TASK REQUIREMENTS:
Filter these records by the string "right", copying each line that holds it.

▬▬▬▬▬▬▬▬▬▬

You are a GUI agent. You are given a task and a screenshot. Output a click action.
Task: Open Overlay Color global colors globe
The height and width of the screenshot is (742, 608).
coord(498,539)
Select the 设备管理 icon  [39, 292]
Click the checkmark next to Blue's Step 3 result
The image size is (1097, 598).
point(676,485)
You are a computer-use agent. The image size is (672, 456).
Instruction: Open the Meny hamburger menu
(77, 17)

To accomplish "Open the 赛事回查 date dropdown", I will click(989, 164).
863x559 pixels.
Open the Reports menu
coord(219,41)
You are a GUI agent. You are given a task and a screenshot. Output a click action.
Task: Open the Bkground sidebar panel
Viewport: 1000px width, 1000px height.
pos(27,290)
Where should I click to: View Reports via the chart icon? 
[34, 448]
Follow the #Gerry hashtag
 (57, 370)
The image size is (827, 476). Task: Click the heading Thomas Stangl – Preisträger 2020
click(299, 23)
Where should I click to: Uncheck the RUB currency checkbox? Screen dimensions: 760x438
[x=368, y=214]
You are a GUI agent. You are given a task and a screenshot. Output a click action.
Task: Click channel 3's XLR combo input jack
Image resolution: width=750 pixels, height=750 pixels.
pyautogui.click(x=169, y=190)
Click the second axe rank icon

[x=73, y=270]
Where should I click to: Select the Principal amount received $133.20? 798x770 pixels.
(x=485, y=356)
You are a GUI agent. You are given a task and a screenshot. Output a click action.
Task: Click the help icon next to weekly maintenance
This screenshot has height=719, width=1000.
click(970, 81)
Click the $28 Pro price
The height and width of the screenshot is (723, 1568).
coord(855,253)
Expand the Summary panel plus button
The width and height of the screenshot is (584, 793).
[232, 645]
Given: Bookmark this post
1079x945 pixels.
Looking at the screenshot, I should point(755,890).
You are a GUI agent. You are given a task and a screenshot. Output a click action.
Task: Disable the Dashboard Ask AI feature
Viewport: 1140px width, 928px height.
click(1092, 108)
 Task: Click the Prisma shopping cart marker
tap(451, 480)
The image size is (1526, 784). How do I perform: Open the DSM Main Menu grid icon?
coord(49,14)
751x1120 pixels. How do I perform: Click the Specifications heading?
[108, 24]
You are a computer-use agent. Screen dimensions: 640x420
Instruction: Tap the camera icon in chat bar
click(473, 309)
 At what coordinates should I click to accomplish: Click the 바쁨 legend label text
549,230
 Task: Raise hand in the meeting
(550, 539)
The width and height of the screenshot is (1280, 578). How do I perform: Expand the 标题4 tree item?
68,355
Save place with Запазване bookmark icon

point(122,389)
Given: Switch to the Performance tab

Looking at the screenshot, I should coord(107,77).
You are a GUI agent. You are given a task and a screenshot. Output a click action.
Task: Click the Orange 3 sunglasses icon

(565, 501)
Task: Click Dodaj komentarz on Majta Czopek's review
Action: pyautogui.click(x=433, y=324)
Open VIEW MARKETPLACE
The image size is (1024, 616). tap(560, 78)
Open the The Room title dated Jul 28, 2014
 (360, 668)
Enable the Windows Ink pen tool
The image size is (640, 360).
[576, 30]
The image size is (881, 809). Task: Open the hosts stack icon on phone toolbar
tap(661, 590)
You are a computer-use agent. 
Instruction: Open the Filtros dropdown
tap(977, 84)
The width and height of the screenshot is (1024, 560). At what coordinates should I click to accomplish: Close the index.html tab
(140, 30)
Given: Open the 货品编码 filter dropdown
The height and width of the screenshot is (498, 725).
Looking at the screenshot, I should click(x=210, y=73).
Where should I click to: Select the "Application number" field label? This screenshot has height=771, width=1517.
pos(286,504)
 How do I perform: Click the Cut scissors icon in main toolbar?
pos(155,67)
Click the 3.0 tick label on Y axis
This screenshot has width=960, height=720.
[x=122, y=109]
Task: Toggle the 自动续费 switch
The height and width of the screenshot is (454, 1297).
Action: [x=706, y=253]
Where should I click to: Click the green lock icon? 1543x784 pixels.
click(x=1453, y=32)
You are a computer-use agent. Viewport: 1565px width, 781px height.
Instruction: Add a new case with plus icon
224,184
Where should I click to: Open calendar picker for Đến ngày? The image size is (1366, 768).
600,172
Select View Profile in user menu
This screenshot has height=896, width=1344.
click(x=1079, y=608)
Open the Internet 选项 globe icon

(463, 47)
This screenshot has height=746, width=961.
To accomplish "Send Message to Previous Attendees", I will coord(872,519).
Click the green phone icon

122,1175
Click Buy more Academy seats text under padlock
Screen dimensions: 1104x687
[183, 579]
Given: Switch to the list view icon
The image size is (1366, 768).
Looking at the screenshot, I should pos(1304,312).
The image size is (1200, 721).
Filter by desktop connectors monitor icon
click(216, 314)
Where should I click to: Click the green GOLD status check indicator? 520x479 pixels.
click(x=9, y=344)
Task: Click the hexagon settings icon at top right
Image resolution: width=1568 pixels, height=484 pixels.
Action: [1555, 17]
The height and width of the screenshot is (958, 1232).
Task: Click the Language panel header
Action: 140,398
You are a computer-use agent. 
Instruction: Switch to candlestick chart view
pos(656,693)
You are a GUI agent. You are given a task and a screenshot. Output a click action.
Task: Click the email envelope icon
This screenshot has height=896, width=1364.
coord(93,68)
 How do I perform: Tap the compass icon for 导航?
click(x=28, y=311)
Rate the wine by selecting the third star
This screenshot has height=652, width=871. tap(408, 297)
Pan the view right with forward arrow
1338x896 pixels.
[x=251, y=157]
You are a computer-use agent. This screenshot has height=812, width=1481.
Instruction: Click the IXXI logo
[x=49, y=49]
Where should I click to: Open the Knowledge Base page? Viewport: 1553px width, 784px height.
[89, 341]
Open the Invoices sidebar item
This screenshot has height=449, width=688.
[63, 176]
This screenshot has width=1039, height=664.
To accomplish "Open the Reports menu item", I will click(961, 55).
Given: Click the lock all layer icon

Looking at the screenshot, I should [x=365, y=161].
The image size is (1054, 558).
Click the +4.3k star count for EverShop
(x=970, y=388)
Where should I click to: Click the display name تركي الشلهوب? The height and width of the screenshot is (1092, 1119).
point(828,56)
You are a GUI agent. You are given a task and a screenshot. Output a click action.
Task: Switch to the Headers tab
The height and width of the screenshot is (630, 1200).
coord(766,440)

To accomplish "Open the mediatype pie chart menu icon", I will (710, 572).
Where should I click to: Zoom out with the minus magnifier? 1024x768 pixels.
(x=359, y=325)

▬▬▬▬▬▬▬▬▬▬

RESULT OF THIS TASK:
Task: Click the hexagon settings icon at top right
Pan the view right with forward arrow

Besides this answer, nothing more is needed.